Soames was a good deal puzzled. He had never been in America. The inhabitants were human, of course, but peculiar and all alike, with more face than feature, heads fastened upright on their backs, and shoulders too square to be real. Their voices clanged in their mouths; they pronounced the words ‘very’ and ‘America’ in a way that he had tried to imitate without success; their dollar was too high, and they all had motor-cars; they despised Europe, came over in great quantities, and took back all they could; they talked all the time, and were not allowed to drink. This young man cut across all these preconceptions. He drank sherry and only spoke when he was spoken to. His shoulders looked natural; he had more feature than face; and his voice was soft. Perhaps, at least, he despised Europe.

“I suppose,” he said, “you find England very small.”

“No, sir. I find London very large; and you certainly have the loveliest kind of a countryside.”

Soames looked down one side of his nose. “Pretty enough!” he said.

Then came turbot and a silence, broken, low down, behind his chair.

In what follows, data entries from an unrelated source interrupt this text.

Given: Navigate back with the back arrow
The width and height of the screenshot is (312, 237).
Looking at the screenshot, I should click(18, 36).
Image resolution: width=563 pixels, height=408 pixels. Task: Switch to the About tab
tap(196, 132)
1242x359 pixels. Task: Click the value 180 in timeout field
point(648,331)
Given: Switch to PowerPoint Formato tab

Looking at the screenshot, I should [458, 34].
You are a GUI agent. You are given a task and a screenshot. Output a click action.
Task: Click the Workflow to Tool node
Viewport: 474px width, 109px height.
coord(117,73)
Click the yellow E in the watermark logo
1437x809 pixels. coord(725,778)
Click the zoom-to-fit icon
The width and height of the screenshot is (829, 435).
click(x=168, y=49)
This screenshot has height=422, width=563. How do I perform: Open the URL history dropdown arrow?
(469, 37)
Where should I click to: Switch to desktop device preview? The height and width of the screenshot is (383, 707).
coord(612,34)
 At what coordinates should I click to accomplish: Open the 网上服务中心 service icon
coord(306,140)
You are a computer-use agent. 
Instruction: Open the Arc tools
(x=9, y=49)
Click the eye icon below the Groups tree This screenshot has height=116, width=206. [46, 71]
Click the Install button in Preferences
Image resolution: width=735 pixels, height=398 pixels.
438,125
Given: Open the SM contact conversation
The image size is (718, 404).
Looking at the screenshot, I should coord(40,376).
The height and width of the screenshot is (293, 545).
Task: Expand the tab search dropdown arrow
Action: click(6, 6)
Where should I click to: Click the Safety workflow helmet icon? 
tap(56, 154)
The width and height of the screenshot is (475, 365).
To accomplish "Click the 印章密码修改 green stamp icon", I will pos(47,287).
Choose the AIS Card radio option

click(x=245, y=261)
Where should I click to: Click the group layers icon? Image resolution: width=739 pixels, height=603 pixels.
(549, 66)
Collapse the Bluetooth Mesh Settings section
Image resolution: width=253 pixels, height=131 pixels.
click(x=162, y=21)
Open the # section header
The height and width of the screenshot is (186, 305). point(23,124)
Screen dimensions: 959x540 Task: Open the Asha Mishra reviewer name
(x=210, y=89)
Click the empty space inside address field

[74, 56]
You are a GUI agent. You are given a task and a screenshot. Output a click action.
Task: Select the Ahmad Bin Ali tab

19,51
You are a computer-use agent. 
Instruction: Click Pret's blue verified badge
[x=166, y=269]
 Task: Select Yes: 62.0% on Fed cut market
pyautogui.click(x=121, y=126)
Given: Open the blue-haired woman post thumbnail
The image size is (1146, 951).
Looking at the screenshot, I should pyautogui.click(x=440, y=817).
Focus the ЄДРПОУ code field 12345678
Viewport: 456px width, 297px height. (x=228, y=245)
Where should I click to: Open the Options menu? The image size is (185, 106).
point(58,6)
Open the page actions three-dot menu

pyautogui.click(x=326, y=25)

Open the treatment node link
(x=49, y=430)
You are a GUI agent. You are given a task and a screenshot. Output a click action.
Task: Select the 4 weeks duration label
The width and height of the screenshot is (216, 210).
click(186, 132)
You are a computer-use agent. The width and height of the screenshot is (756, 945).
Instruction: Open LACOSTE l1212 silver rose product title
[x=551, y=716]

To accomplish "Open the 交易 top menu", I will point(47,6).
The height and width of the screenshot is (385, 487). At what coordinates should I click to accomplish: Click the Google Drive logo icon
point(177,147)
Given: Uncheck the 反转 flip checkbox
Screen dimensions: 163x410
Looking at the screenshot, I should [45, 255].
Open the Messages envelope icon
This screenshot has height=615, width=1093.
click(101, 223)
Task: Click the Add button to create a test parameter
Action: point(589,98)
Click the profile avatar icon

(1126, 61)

“That dog!” said Soames, impaling a morsel of fish he had set aside as uneatable.

“No, no, Dad! He just wants to know you’ve seen him!”

Soames stretched down a finger, and the Dandie fell on his side.

“He never eats,” said Fleur; “but he has to be noticed.”

A small covey of partridges came in, cooked.

“Is there any particular thing you want to see over here, Mr. Wilmot?” said Michael. “There’s nothing very unAmerican left. You’re just too late for Regent Street.”